10 CFR 50, Appendix A, General Design Criterion 17, (Electric Power Systems) requires, in part, that onsite electric power supplies, including the onsite electric distribution system, shall have sufficient independence, redundancy, and testability to perform their safety functions assuming a single failure.
Contrary to the above, the licensee made modifications to the emergency diesel generator (EDG) output circuit breakers that were completed on December 21, 1988, for Unit 2, Division 1; September 26, 1989, for Unit 1, Division 1; March 8, 1991, for Unit 1, Division 2; and February 1, 1992, for Unit 2, Division 2 that were not subject to design control measures commensurate with those applied to the original design. Specifically, the modifications introduced a single failure vulnerability such that a failure (i.e., open circuit) of the common current transformer circuit would have resulted in a loss of all alternating current, including the EDG supplied feeds, for the Division 1 and Division 2 safety buses on both units.
This violation is associated with a White Significance Determination Process finding.
Pursuant to the provisions of 10 CFR 2.201, Exelon Nuclear is hereby required to submit a written statement or explanation to the U.S. Nuclear Regulatory Commission, ATTN: Document Control Desk, Washington, DC 20555 with a copy to the Regional Administrator, Region III, and a copy to the NRC Resident Inspector at the LaSalle County Station, within 30 days of the date of the letter transmitting this Notice of Violation (Notice). This reply should be clearly marked as a "Reply to a Notice of Violation; EA-05-103" and should include for each violation: (1) the reason for the violation, or, if contested, the basis for disputing the violation or severity level, (2) the corrective steps that have been taken and the results achieved, (3) the corrective steps that will be taken to avoid further violations, and (4) the date when full compliance will be achieved. Your response may reference or include previous docketed correspondence, if the correspondence adequately addresses the required response. If an adequate reply is not received within the time specified in this Notice, an order or a Demand for Information may be issued as to why the license should not be modified, suspended, or revoked, or why such other action as may be proper should not be taken. Where good cause is shown, consideration will be given to extending the response time.If you contest this enforcement action, you should also provide a copy of your response, with the basis for your denial, to the Director, Office of Enforcement, U. S. Nuclear Regulatory Commission, Washington, DC 20555-0001.
Because your response will be made available electronically for public inspection in the NRC Public Document Room or from the NRC’s document system (ADAMS), accessible from the NRC Web site at http://www.nrc.gov/reading-rm/adams/html, to the extent possible, it should not include any personal privacy, proprietary, or safeguards information so that it can be made available to the public without redaction. If personal privacy or proprietary information is necessary to provide an acceptable response, then please provide a bracketed copy of your response that identifies the information that should be protected and a redacted copy of your response that deletes such information.

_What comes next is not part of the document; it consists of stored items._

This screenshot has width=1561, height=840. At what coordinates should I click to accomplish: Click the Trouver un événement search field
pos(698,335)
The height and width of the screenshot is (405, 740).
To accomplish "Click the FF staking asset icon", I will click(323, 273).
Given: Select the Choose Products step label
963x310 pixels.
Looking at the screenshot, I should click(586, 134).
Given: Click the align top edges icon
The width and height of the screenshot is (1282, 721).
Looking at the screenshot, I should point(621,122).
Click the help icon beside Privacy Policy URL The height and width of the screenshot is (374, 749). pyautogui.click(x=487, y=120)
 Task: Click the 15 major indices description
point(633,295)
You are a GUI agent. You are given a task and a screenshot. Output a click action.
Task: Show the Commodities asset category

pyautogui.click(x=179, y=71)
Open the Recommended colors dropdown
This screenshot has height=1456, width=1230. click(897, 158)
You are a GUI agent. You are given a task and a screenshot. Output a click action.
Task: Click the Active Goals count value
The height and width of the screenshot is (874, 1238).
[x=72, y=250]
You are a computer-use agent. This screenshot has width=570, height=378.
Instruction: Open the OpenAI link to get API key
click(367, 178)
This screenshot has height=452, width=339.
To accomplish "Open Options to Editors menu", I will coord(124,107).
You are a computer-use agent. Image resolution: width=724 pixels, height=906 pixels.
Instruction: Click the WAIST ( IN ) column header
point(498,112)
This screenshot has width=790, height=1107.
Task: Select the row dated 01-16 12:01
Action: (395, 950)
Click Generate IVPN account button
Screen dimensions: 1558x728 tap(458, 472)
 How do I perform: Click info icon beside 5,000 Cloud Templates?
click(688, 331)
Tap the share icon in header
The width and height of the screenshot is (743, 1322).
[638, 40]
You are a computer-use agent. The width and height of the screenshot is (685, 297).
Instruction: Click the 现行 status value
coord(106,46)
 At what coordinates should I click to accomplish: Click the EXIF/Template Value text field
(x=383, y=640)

If you request withholding of such material, you must specifically identify the portions of your response that you seek to have withheld and provide in detail the bases for your claim of withholding (e.g., explain why the disclosure of information will create an unwarranted invasion of personal privacy or provide the information required by 10 CFR 2.390(b) to support a request for withholding confidential commercial or financial information). If safeguards information is necessary to provide an acceptable response, please provide the level of protection described in 10 CFR 73.21.
In accordance with 10 CFR 19.11, you may be required to post this Notice within two working days.
Dated this 7th day of September 2005